I am at the end of my ETL process and I now just have to take the final RDD I have created and take all of those rows and transpose them into a single line but can't figure out how to do this (and how to do it properly!)
In PySpark / AWS Glue I currently have:
def write_to_quest(df, measurement, table, timestamp_field, args):
HOST = args['questdb_host']
PORT = int(args['questdb_port'])
sock = socket.socket(socket.AF_INET, socket.SOCK_STREAM)
try:
sock.connect((HOST, PORT))
rows = df.rdd.map(lambda row: row.asDict(True))

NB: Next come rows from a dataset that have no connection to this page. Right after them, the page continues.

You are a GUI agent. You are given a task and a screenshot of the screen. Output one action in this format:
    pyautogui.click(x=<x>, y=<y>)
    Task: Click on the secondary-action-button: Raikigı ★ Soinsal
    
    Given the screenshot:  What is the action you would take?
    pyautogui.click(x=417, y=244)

new_rdd = rows.map(lambda row:
_row_to_line_protocol(row, measurement, table, timestamp_field)).glom()
#transform new_rdd to single_line_rdd here
sock.sendall((single_line_rdd).encode())
except socket.error as e:
print("Got error: %s" % (e))
Called by:
sc = SparkContext()
glueContext = GlueContext(sc)
spark = glueContext.spark_session
job = Job(glueContext)
job.init(args['JOB_NAME'], args)
allDaily = glueContext.create_dynamic_frame.from_catalog(database=args['db_name'],
table_name="daily",
transformation_ctx="allDaily",
push_down_predicate="(date_str='20040302' and meter_id='NEM1206106')"
# for faster testing
)
# TODO: Handle entire DF as a single payload
df = allDaily.toDF()
tdf = df.withColumn('reading_date_time', F.to_timestamp(df['reading_date_time'], '%Y-%m-%dT%H:%M:%S.%f'))
tdf = tdf.drop(*["ingestion_date", "period_start", "period_end", "quality_method",
"event", "import_reactive_total", "export_reactive_total"])
write_to_quest(df=tdf, measurement="meter_id", table="daily", timestamp_field="reading_date_time", args=args)
The shape of new_rdd is a set of lists of strings:
RDD[
['string here,to,join','another string,to,join'...x70]
['string here,to,join','another string,to,join'...x70]
['string here,to,join','another string,to,join'...x70]
x200
]
How do I get this so I have a single line that has everything joined by '\n' (newline)?
e.g:
'string here,to,join\nanother string,to,join\n....'
I have so far tried several combinations of foreach like:
foreach(lambda x: ("\n".join(x)))
But to absolutely no avail, I am also concerned about scalability for this - for example I am pretty sure using .collect()
on millions of rows is going to kill things
So what is the best way to solve this final step?
Edit after accepted answer
The specific solution from Werners answer I implemented was this (I removed Glob to get one list item per row and then removed the whitespace (as Influx / Quest is whitespace sensitive)
def write_to_quest(df, measurement, table, timestamp_field, args):
"""
Open a socket and write the row directly into Quest
:param df_row:
:param measurement:
:param table:
:param timestamp_field:
:param args:
:return:
"""
HOST = args['questdb_host']
PORT = int(args['questdb_port'])
sock = socket.socket(socket.AF_INET, socket.SOCK_STREAM)
try:
sock.connect((HOST, PORT))
rows = df.rdd.map(lambda row: row.asDict(True))
new_rdd = rows.map(lambda row:
_row_to_line_protocol(row, measurement, table, timestamp_field))
result = new_rdd.map(lambda r: "".join(r) + "\n") \
.aggregate("", lambda a, b: a + b, lambda a, b: a + b)
sock.sendall((result.encode()))
except socket.error as e:
print("Got error: %s" % (e))
sock.close()